В соседнем номере поют вполголоса, слышатся затаенно-стыдливые голоса женщин, которые вроде бы и не поют, а мурлыкают в лад.
В длинном, узком коридоре, где то и дело лопаются от холода лампочки и потому всегда сумрачно, уж завязался разговор «по душам». Горячий спор вели двое мужчин из-за какой-то женщины, которую они знали и которая — о эти женщины! — отвечала взаимностью и тому и другому.
Радио в номере говорит довольно громко, но даже оно не в силах заглушить всего шума.
Агапову — инженеру строительно-монтажного управления, часто приходится бывать в командировках, и к неустроенной, шумной жизни в маленьких северных гостиницах он привык.
В коридоре послышались тяжелые шаги. Разговор «по душам» сразу стих. Гулкий, точно выстрел в горах, звон покатившейся по полу пустой бутылки заставил Агапова вздрогнуть.
— Будь ты не ладна — ох я и напужалась! — произносит густой женский голос. — Только вечер начался, а бутылки уж по всей гостинице разбросаны. Ох, люди! Вы чего тут стоите?! Стоят и стоят, а потом бутылки после них всюду валяются.
— Не шуми, Матвеевна, дай по душам поговорить, — отвечает гнусаво мужской голос.
— Это ты, Ковалев? Господи, опять по душам говорит. Ты уж еле на ногах держишься. Столько денег пропил, что сосчитать — не сосчитаешь. Месяц живешь у нас, а трезвым я тебя не видела.
— Матвеевна, не шебарши. Дела всякие закончил — уезжаю на прииск.
— Быстрей бы, спокойнее будет.
Шаги приблизились к номеру Агапова, раздался настойчивый стук.
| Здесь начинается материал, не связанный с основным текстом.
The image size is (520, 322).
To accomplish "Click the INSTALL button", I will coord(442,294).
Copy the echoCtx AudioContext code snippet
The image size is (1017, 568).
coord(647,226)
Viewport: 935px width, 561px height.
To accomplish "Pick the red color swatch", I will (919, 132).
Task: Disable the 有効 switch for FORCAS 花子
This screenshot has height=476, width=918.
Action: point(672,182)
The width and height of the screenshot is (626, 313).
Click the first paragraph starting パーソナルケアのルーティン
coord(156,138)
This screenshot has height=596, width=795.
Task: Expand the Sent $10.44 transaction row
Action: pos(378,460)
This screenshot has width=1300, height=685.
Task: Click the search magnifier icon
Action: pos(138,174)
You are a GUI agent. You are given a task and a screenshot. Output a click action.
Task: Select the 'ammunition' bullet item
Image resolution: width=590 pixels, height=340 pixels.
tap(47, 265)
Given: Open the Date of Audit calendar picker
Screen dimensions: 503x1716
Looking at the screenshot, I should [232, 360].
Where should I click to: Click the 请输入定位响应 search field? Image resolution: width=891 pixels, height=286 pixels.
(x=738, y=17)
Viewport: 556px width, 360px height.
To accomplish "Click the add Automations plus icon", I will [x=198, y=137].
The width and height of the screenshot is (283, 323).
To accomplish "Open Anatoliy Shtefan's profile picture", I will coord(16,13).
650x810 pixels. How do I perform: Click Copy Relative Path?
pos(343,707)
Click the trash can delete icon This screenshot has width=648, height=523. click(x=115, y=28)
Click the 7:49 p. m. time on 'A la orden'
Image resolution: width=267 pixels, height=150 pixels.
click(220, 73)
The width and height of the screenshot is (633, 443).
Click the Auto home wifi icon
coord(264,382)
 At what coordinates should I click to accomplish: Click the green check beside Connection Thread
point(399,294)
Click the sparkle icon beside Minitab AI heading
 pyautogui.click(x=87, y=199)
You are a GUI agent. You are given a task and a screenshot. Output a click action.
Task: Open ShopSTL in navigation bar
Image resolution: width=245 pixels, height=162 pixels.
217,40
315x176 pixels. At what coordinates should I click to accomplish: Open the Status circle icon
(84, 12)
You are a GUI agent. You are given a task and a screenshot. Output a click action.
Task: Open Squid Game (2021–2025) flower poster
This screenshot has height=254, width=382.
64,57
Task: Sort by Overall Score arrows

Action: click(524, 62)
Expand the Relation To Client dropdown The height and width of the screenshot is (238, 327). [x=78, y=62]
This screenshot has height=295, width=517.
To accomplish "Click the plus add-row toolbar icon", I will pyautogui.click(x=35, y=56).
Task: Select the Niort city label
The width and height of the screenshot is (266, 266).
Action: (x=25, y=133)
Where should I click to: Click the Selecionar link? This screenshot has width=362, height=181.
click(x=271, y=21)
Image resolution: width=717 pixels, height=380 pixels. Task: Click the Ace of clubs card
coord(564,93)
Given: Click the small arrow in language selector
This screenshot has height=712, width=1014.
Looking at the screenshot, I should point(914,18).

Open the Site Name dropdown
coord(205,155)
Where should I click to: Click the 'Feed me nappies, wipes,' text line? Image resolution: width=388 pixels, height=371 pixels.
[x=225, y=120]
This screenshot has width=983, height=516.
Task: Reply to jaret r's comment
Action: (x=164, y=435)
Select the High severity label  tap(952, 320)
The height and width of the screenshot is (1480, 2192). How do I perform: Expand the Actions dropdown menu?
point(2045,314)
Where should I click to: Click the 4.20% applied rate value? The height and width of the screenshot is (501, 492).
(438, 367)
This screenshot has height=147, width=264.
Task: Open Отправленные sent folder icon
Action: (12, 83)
Агапов приподнялся, свесил ноги с кровати и крикнул:
— Войдите…
В дверь протиснулась совершенно одинаковая в ширину и в высоту дежурная гостиницы Анна Матвеевна.
— Роман Викторович, простите за беспокойство, звонил ваш сосед, архитектор, и просил подождать его. Он через часик будет, — как-то неестественно угодливо сказала она.
— Я подожду, я, собственно, никуда не собираюсь.
Внезапная перемена в голосе дежурной рассмешила инженера. Он еле сдержался, чтобы не расхохотаться.
— Во-оо… распелись-то! Вы уж простите за всякое такое… Скоро достроят новую гостиницу с удобствами, такого беспорядка не будет.
Женщина попятилась, вышла из номера и в коридоре опять командирским тоном прогромыхала:
— Вы мне тут без шума! Инженеру работать мешаете! — Затем она стала отчитывать поющих в соседнем номере.
Агапов уткнулся в подушку и захохотал.
Номер тускло освещала старомодная настольная лампа с большим стеклянным грибом-абажуром. Такие лампы редко теперь увидишь. Они сохранились в кое-каких провинциальных гостиницах и в благопристойных малодетных домах, где вещи переживают людей, где время будто не течет, не движется, привязанное крепко-накрепко к старым, дорогим вещам. Агапов любил старые вещи. Они несли покой и величавость, и, глядя на них, он всегда думал, что в суетном мире они являются островами веры в то, что не все проходит в человеческой жизни. Конечно, вещи не ординарные, а являющие собой искусство.